Sunday, May 1, 2016

Occasionally, I use this column to comment on current events. Many readers react favorably, but a few accuse me of careening out of my lane: “Stick to religion,” they say.

However, as a student who double-majored in religion and journalism, I believe my lane is wide enough to include spirituality and current events. If you disagree, you might want to skip this column. Because look out, I have three things to get off my chest that you won’t find in the Bible.

First, the bathrooms. Enough already, OK?

Where do you think the LGBT community has been “voiding” before now? The bushes? No, they sit in the adjoining stall or stand in the urinals right next to you, minding their own business. Frankly, I’d be more bothered if a transgender person in a skirt stood beside me at a urinal.

In fact, when I visit gas station convenience stores that have identical single-toilet restrooms, I take whichever is open. If you want a practical solution, divide every bathroom with floor-to-ceiling stalls as done in Europe or like the military does in deployed locations.

In the meantime, relax. Just pee, OK? And as the kitschy saying goes, “Please, be a sweetie and wipe the seatie.”

On a bleaker note, I raised the ire of readers in 2012 with my comments that “George Zimmerman is the product of the same racist society in which all of us belong. Trayvon Martin’s death was not isolated. Unfortunately, neither was the heart of his killer.”

A lot of readers disagreed with me back then, but since then, police dash cams have exposed the killings of several unarmed black men. Race riots have erupted in our streets.

If you still think authorities don’t disproportionately single out blacks, maybe you’ve never walked beside a black man. Maybe you could accompany me into a store with my black chaplain friend and notice the clerk examine his every move. Or come with me to an event with my black son-in-law and observe the security folks frisk him and not me.
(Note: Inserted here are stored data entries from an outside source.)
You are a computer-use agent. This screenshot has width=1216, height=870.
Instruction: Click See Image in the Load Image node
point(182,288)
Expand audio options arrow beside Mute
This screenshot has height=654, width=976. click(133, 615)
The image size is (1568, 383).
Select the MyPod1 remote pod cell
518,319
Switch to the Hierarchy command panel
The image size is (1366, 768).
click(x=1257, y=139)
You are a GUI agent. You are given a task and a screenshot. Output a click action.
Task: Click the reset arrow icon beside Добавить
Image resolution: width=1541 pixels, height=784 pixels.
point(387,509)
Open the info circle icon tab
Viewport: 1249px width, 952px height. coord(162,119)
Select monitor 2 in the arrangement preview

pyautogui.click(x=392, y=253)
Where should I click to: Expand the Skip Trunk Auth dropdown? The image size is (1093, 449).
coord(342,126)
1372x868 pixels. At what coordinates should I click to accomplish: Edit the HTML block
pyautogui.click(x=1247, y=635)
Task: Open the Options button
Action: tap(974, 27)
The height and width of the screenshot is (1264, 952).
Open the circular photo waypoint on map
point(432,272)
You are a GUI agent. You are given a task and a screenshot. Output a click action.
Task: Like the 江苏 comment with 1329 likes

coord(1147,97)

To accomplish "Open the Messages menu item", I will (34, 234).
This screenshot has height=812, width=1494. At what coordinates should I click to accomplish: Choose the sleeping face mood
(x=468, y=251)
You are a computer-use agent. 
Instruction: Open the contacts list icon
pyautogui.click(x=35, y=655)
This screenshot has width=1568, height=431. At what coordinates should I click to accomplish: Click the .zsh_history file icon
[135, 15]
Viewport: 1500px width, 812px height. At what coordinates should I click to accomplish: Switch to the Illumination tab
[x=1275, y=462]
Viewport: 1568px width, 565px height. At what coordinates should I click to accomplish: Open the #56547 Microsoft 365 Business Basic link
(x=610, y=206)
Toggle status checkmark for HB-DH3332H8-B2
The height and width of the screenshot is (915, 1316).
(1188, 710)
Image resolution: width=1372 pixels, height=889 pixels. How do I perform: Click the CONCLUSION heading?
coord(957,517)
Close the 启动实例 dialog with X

We have a racial problem in this country and it’s not necessarily being made better in these elections.

And speaking of the elections — I’m among the many who believe that the office of president has lost a lot of power.

Donald Trump or Hillary Clinton won’t be our savior any more than Barack Obama or George W. Bush saved us. Those who look for a presidential messiah to emerge from this race might better find their place in the fairy tale days of Camelot.

If you really want your vote to make a difference, pay attention to whom we’re sending to Congress and the Senate. These are the folks who make the laws and approve Supreme Court nominations.

The thing that scares me the most in these elections is how polarized our country has become. It now seems that no matter who’s elected, there will emerge a vocal minority who will refuse to give the democratically elected side a chance to make a difference.

No worries, though. No matter who’s elected, I won’t be running to Canada or become a survivalist in the Tennessee hills. Instead, I will remain here in my “religion lane,” following the Biblical advice of 1 Timothy 2: 1-3:

“The first thing I want you to do is pray. Pray every way you know how, for everyone you know. Pray especially for rulers and their governments to rule well so we can be quietly about our business of living simply, in humble contemplation. This is the way our Savior God wants us to live.”

With that verse in mind, I pray blessings on all my readers, regardless of your race, political party or whichever restroom you use.